Blood Red Sky Affiche

Certains se souviennent peut-être du buzz qui avait entouré il y a une quinzaine d’années le pitch de des Serpents dans l’Avion, rapidement suivi par une grosse déception devant un film sans intérêt. Toujours à la recherche d’idées nouvelles, les scénaristes en surchauffe se sont dit que le Dernier Train pour Busan ayant fait un triomphe, on pouvait remplacer avec succès un train par un avion et des zombies par des vampires. Ecrit en Allemagne, tourné en République Tchèque, largement dialogué en anglais et diffusé par Netflix, Blood Red Sky est une nouvelle démonstration que les bonnes (?) idées de départ ne font pas les bons films, quand tout le reste ou presque lâche en cours de route…

Une mère (interprétée par une actrice allemande, Peri Baumeister qui a un petit air de Noomi Rapace mais n’en possède ni le talent ni la présence), qui se rend aux US en compagnie de son fils pour se faire soigner d’une maladie rare, monte dans un avion qui va être détourné par de curieux faux terroristes : une situation désespérée qui va entraîner de sa part une réaction tout aussi désespérée, et à partir de là, tout va dégénérer, pour le pire, bien entendu. Les premières quarante-cinq minutes du film fonctionnent comme prévu, alternant le récit forcément stressant de la prise des passagers en otages, avec en sus un psychopathe complet parmi les terroristes, et la découverte de la source de la « maladie » de notre héroïne : de la série B, certes, mais sans qu’il n’y ait aucune honte à en profiter. Et puis, peu à peu, le film, qui s’avère vite fastidieux, se perd en route, et génère un ennui de plus en plus flagrant.

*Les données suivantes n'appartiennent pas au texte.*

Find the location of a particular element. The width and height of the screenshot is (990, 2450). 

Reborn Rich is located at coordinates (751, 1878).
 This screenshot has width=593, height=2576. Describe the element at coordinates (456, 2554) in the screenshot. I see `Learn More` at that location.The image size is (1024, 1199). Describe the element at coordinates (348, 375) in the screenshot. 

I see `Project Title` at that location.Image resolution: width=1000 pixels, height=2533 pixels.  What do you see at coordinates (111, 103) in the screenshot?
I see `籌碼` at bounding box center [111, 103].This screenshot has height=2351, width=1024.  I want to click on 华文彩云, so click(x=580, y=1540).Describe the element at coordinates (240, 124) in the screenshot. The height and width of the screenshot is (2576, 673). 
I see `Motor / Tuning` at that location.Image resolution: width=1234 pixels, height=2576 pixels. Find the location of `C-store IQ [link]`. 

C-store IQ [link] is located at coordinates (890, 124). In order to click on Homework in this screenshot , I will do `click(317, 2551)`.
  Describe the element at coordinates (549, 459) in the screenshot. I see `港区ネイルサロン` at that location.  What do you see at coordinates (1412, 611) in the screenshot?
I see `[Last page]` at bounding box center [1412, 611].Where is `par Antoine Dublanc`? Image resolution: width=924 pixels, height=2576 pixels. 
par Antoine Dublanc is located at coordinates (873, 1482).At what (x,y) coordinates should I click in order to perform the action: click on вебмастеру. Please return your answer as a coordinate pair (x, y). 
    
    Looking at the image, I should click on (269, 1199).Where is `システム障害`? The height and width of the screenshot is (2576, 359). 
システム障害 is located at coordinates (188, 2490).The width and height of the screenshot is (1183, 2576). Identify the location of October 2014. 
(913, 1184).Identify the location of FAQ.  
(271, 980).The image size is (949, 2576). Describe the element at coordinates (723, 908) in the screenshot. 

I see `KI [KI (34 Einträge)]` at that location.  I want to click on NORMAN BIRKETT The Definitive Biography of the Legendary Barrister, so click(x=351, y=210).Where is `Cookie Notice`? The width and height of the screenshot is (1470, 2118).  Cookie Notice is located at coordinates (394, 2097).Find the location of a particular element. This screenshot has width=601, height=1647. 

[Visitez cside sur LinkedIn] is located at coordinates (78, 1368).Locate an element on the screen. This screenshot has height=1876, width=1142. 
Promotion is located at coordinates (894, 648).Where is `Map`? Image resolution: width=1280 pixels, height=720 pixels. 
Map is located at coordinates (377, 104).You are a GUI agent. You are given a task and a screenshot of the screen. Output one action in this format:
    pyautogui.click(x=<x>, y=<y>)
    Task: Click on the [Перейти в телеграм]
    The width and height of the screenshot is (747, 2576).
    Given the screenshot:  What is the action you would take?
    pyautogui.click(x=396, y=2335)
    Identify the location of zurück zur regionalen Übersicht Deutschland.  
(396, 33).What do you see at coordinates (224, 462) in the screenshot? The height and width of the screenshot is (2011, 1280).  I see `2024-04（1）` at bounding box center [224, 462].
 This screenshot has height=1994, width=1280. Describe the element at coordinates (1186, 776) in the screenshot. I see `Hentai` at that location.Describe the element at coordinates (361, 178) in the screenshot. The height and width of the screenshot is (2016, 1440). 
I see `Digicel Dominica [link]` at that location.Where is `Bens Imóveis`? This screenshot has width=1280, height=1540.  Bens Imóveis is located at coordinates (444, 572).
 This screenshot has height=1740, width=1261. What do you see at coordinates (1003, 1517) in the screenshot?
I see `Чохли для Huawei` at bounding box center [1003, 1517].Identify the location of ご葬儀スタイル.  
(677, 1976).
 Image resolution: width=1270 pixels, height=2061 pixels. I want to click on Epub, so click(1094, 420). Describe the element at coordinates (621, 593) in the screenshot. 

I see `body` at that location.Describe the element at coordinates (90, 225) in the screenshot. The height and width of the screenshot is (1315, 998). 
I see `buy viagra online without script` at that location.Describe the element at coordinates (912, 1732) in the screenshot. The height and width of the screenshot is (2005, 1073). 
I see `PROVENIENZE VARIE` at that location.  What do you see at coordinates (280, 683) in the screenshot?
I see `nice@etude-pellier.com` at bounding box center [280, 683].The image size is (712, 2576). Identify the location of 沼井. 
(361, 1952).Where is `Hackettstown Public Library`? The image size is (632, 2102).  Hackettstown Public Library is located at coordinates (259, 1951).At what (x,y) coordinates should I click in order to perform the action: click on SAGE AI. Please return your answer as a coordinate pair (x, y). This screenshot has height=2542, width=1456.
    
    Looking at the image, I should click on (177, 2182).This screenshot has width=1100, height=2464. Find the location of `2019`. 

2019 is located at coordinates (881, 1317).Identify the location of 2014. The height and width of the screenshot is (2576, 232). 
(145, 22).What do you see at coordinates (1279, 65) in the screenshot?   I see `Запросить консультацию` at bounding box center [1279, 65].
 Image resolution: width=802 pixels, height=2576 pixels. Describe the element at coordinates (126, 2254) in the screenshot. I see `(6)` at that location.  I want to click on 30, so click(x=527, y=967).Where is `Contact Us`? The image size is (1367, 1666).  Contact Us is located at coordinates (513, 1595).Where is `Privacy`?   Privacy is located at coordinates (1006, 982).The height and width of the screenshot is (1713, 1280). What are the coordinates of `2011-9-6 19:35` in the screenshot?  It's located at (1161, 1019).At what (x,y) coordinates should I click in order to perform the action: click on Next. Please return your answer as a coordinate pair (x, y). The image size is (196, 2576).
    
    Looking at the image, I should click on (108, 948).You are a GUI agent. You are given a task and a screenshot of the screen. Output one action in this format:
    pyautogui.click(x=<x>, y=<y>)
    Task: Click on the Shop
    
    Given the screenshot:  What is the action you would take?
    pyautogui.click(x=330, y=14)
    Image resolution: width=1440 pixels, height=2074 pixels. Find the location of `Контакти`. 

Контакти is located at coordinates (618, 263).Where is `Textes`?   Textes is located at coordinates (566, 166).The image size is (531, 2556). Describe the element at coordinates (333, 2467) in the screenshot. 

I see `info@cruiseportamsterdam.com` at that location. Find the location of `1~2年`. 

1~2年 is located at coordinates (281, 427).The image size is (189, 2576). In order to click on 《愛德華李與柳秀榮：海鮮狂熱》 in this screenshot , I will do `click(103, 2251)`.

Il y a d’abord le problème classique de la perte de repères topographiques pour le spectateur qui, du coup ne s’implique que peu aux mécanismes classiques de la résolution de problèmes successifs au côté des protagonistes assiégés : si l’on ne comprend pas qui est où, les mouvements continuels des uns et des autres perdent rapidement de l’intérêt, et c’est pourtant là une faute assez habituelle chez des scénaristes inexpérimentés. Vient ensuite l’accumulation croissante de scènes répétitives, dont on veut bien admettre que le but est d’augmenter notre sentiment d’horreur devant la multiplication des vampires et des morts violentes, mais qui conduit surtout à une fatigue croissante : en réduisant la durée excessive du film d’une bonne demi-heure, on aurait peut-être eu quelque chose de plus acceptable… Même s’il reste encore, et c’est là, on le sait, le gros défaut de nombres de productions opportunistes actuelles, les trous dans le script et les invraisemblances qui se ramassent à la pelle.

Les passagers du vol, membres de l’équipage et du commando sont tous déclinés comme les archétypes bien commodes – et rassurants – du genre : entre le broker obsédé par l’argent et évidemment égoïste, le bon samaritain d’origine arabe qui restera in fine le dernier vestige d’une humanité bien désespérante ici (et on rajoute dans le lot les militaires écossais prompts à défourailler sur tout ce qui bouge) et le criminel psychopathe au comportement absurde et incohérent, il n’y a pas grand-chose à sauver d’une galerie de portraits sans aucune profondeur. La question, qui aurait dû être déchirante, de l’amour entre une mère monstrueuse luttant pour conserver une part d’humanité et son fils prêt à tout pour elle, aurait pu ajouter au film ce côté humain, voire un aspect réellement dramatique qui lui fait gravement défaut… mais il aurait fallu pour cela un réalisateur plus consistant que le dénommé Peter Thorwarth.